>>>

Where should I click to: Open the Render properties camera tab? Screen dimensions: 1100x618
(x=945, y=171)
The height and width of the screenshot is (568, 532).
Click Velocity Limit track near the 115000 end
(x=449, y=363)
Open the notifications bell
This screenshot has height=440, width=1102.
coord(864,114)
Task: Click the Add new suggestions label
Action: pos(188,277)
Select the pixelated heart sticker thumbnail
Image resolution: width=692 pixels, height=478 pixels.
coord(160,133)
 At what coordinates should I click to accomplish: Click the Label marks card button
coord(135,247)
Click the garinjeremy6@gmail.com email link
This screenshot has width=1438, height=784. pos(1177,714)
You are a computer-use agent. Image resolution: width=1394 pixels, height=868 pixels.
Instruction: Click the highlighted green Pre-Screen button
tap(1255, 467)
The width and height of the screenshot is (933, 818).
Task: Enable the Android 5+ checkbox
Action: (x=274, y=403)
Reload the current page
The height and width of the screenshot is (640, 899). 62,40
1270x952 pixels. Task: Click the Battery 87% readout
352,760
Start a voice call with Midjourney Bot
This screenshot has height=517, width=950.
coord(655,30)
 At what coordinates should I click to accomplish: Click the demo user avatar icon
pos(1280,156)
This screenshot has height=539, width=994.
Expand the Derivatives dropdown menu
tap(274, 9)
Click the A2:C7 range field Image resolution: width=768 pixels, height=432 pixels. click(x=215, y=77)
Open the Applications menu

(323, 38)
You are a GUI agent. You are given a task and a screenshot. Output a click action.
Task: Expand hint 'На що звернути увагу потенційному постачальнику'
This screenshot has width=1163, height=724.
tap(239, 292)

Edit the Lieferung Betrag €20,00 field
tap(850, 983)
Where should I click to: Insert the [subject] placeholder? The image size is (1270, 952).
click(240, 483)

<<<

**The exercise:** Put the lines of the records, from the line with "Open the notifications bell" up to and including the line with "tap(274, 9)", into a Markdown table with the columns Row and Line, numbering each line and omitting blank lines.

**Correct response:**
| Row | Line |
|---|---|
| 1 | Open the notifications bell |
| 2 | This screenshot has height=440, width=1102. |
| 3 | coord(864,114) |
| 4 | Task: Click the Add new suggestions label |
| 5 | Action: pos(188,277) |
| 6 | Select the pixelated heart sticker thumbnail |
| 7 | Image resolution: width=692 pixels, height=478 pixels. |
| 8 | coord(160,133) |
| 9 |  At what coordinates should I click to accomplish: Click the Label marks card button |
| 10 | coord(135,247) |
| 11 | Click the garinjeremy6@gmail.com email link |
| 12 | This screenshot has width=1438, height=784. pos(1177,714) |
| 13 | You are a computer-use agent. Image resolution: width=1394 pixels, height=868 pixels. |
| 14 | Instruction: Click the highlighted green Pre-Screen button |
| 15 | tap(1255, 467) |
| 16 | The width and height of the screenshot is (933, 818). |
| 17 | Task: Enable the Android 5+ checkbox |
| 18 | Action: (x=274, y=403) |
| 19 | Reload the current page |
| 20 | The height and width of the screenshot is (640, 899). 62,40 |
| 21 | 1270x952 pixels. Task: Click the Battery 87% readout |
| 22 | 352,760 |
| 23 | Start a voice call with Midjourney Bot |
| 24 | This screenshot has height=517, width=950. |
| 25 | coord(655,30) |
| 26 |  At what coordinates should I click to accomplish: Click the demo user avatar icon |
| 27 | pos(1280,156) |
| 28 | This screenshot has height=539, width=994. |
| 29 | Expand the Derivatives dropdown menu |
| 30 | tap(274, 9) |